Since the size of the Canadian pharmaceutical market is only a small fraction of the US market, it is “unrealistic to believe Canada will be a significant source of low-cost drugs,” Tom Kraus, JD, vice president of government relations for ASHP, said in a statement provided to Drug Topics.

“We need a bipartisan solution to bring down drug prices for American patients. Importation is not that solution,” Kraus said. “While the concept of pharmaceutical importation may seem as simple as a US manufacturer making and shipping drugs to Canada, for example, and Americans purchasing them to be sent back to the US, the reality is more complicated. Importation potentially short-circuits the safety requirements that protect the American drug supply and is unlikely to result in signification cost savings for patients.”

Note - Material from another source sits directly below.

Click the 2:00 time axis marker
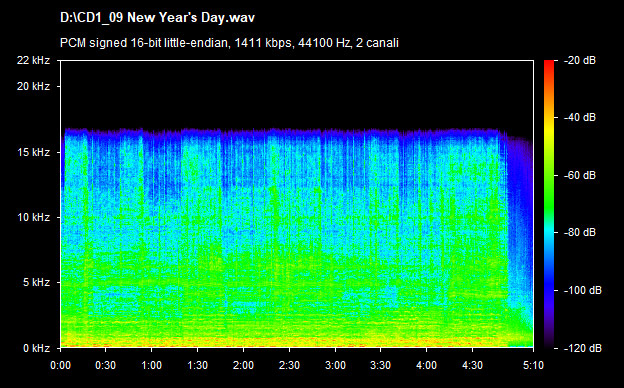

ASHP has long been opposed to importing drugs from Canada due to safety concerns. “One of our main concerns with the safety of importation is potentially bypassing safety requirements intended to protect against contaminated or counterfeit medications,” Kraus said.

Kraus pointed to a 2016 National Association of Boards of Pharmacy survey, which found that 96% of pharmacies claiming to sell Canadian drugs are fake, so those drugs do not enter the legitimate Canadian supply chain. “We should not accept these risks, particularly when this approach is unlikely to yield meaningful cost savings for patients,” he said.

Although NCPA executives stated they are still reviewing the proposed rule, Ronna Hauser, vice president of policy and government affairs for NCPA, told Drug Topics that they do not see anything that “would make us feel more comfortable” with the minimum requirements for importation.

NCPA opposes any importation proposals that do not meet several minimum requirements for independent community pharmacies, including:

  • An importation program shall permit small business community pharmacies to acquire prescription drug product from a foreign wholesaler or manufacturer at competitive prices not currently available in today’s US supply chain. 

  • An importation program shall require such product that is acquired from a foreign wholesaler or manufacturer to be in compliance with US federal labeling and quality requirements. “For example, the product must be in compliance with the Drug Supply Chain Security Act (DSCSA) in that the product must have the unique product identifier and trading partners must provide traceability data,” NCPA said in a document provided to Drug Topics.

  • Given the importance of DSCSA-compliant distribution channels, an importation program shall not permit consumers from acquiring prescription drug product from a foreign entity.

  • Given the vast benefits of brick and mortar pharmacies to promote patient’s medication adherence and combat product waste, an importation program “shall utilize the existing structure of the US pharmaceutical supply chain to dispense prescription drug products,” NCPA said.

  • An importation program shall not impose additional financial burden on small business community pharmacies. For example, product labeling under the DSCSA is the sole responsibility of upstream trading partners, not the dispenser.

  • An importation program shall promote wide access to prescription drug product and also promote consumer choice of where to purchase such prescription drug product at the pharmacy level.

  • An importation program shall not subject small business community pharmacies to onerous accreditation and licensing requirements outside of those requirements already currently enumerated by state and federal law.

Comments on the proposed rule are being accepted for 75 days after publication in the Federal Register and comments on the draft guidance are being accepted for 60 days after publication in the Federal Register.


1. Trump Administration takes historic steps to lower US prescription drug prices [news release]. FDA’s website.
2. Importation of Prescription Drugs [Federal Register]. Published December 18, 2019.